Saved entries.
------------------------------------------------------------

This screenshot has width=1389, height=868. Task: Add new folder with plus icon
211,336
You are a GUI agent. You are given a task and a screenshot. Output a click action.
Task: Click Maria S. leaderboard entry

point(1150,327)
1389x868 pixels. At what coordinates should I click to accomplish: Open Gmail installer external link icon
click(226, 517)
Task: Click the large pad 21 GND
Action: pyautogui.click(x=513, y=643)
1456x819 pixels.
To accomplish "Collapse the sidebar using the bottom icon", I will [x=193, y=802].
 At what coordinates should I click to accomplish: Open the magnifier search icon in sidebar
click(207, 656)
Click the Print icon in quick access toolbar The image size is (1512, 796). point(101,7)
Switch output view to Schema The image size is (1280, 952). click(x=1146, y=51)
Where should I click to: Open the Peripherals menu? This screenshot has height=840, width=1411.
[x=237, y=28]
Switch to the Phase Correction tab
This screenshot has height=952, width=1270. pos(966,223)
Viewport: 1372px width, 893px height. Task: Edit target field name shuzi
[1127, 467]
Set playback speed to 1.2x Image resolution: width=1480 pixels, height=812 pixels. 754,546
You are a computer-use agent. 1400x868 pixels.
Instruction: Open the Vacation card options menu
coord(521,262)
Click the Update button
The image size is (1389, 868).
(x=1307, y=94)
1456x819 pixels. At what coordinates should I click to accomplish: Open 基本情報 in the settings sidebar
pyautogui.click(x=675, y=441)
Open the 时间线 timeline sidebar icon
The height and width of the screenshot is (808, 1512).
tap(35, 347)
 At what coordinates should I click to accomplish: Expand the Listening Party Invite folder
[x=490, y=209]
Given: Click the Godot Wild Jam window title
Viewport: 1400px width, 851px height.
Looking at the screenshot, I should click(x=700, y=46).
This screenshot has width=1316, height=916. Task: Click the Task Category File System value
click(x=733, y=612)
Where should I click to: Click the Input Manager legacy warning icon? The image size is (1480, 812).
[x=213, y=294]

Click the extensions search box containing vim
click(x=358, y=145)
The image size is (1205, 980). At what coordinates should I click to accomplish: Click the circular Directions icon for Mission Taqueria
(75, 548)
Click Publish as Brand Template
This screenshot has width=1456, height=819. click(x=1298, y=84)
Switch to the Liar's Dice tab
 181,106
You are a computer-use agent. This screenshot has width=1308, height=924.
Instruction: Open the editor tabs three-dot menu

------------------------------------------------------------

WHAT THE TASK REQUIRES.
Filter the data for the string "agent". Copy each matching line.

RESULT FOR THIS EXERCISE.
You are a GUI agent. You are given a task and a screenshot. Output a click action.
You are a computer-use agent. 1400x868 pixels.
You are a computer-use agent. This screenshot has width=1308, height=924.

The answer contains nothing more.